By Dermot - 22nd Feb 2019

The failure of the HSE to introduce new rules around open disclosure was questioned by Dr Gabriel Scally and patient advocates at the recent National Health Summit in Croke Park.

Ms Angela Tysall, the HSE National Lead in Open Disclosure, Quality Improvement Division, told the summit that the existing rules provided by the HSE around open disclosure were being reviewed following the publication of Dr Scally’s report into the CervicalCheck controversy. Ms Tysall said that the results of this review would be expected to go before the HSE leadership team soon. However, as yet the Executive’s rules around open disclosure had not yet been altered.

Speaking to the Medical Independent (MI) following his address at the health summit, Dr Scally questioned the pace of change of the HSE’s rules on open disclosure following the publication of his final report of the Scoping Inquiry into the CervicalCheck Screening Programme. The report was published last September and made a series of recommendations around open disclosure.

However, Dr Scally also said that there had been some progress made on the report’s findings.
“I think we are going to start to see the changes,” he told MI.
“Having said that, I am reviewing the implementation of the recommendations, and they are going well.
“In general, they are going well and that is the way forward. But there is a lot of what I was saying that is about changing the nature of the relationship between doctors and patients. We might get the structures right, but we need to work on the communications — the communications between patients and doctors. That is as important as anything else.”
In his address to the National Health Summit, Dr Scally was highly critical of some of the media coverage of the CervicalCheck controversy.

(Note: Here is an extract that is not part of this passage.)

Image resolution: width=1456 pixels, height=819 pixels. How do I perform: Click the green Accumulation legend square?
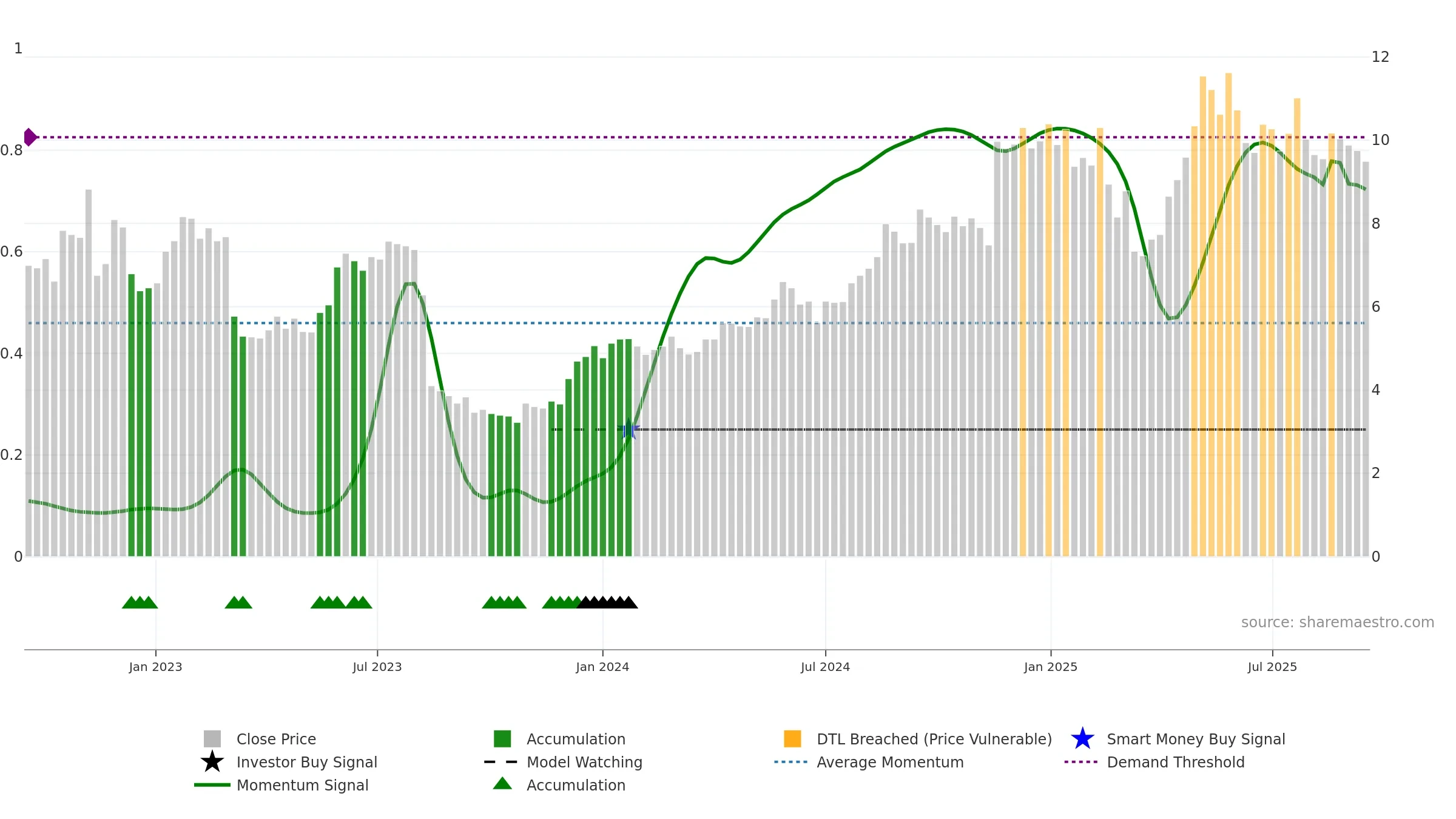click(x=502, y=739)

Last month, the Minister for Health Simon Harris told the Dáil that the “Government accepted all 50 of the recommendations that were set out in Dr Scally’s report into CervicalCheck… I then committed to returning to Government within three months, as recommended by Dr Scally, with a full plan for the implementation of these recommendations.
“That plan was published on 11 December on my Department’s website. Work is now underway in my Department, in the HSE and in the National Cancer Registry of Ireland on the range of actions within the plan.
“The implementation plan sets out 126 actions addressing Dr Scally’s recommendations, across the areas of women and women’s health, organisation and governance, laboratory services and procurement, open disclosure, cancer registration, other screening programmes and resolution.”